What I Learned about Racial “Diversity” and College Writing
Racial “diversity” is surely complex; it is the accumulation of past and present racial projects, including those I glimpsed above. So I present just a few of the thoughts-in-progress that emerged from our class in response to the question, How have racial politics and college composition informed one another since the 1960s, and why should compositionists be asking this question?

Racial minority students prior to the 1950s and 60s were scarcely visible in histories of college composition and, for that matter, mainstream American universities. Not until the Third World Liberation Front strikes for ethnic studies and “self-determination” and universities’ subsequent adoptions of “multiculturalism” and “diversity” did racial minority students become systematically visible in higher education (through admissions data, new courses, new student support services, and so on). In spite of the critiques against university commitments to diversity—even valid ones—I am encouraged that the institutionalization of “diversity” provides an opening to name and discuss issues concerning racial minorities on college campuses.

The climate of civil rights activism, as disciplinary narratives tell us, was a turning point for college composition. It is common knowledge among compositionists that, in 1974, CCCC issued the position statement Students’ Right to Their Own Language. The statement was a response to the ways criticism of dialect difference could mask racist approaches (even if inadvertent) to language education.

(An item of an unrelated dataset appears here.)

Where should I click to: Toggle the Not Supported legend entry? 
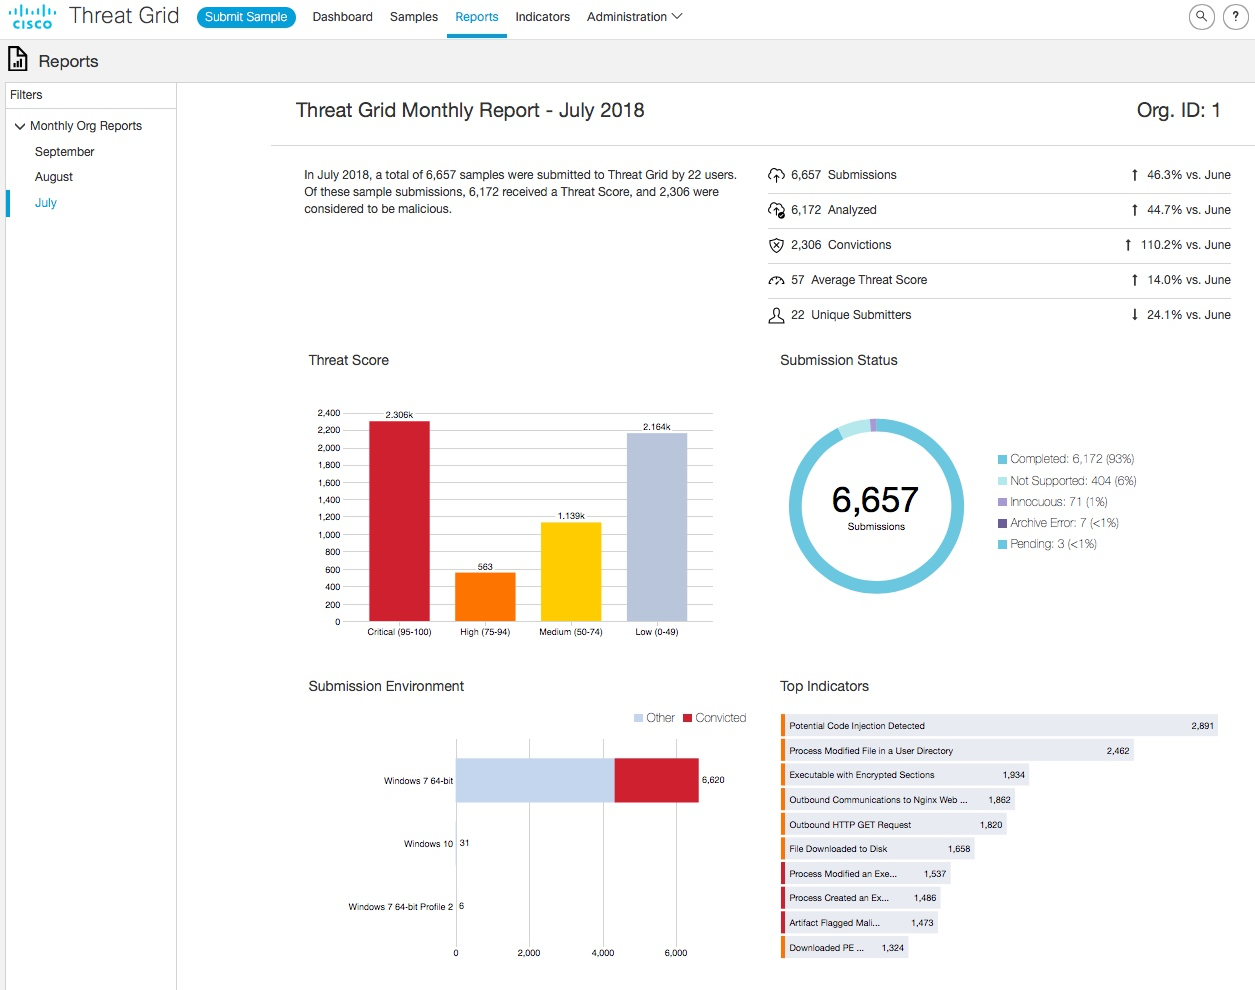(1066, 481)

But this historical moment of the 1960s and 70s also hummed with related racial projects in language education that need to be understood in concert. We might read the Third World Liberation Front strikes for ethnic studies alongside the introduction of “basic writing” at CUNY. We might read Lau v. Nichols and its impact on Chinese American students alongside discourse about Black English. And then, shifting to the late 1970s onward, we might read interest in process approaches to pedagogy alongside historical recovery projects that attend to ethnic/cultural heritages that inform writing practices in the present. We might read calls to recognize world Englishes and linguistic diversity (like those by fellow blogger Paul Kei Matsuda) alongside critical race theorists’ play with genre.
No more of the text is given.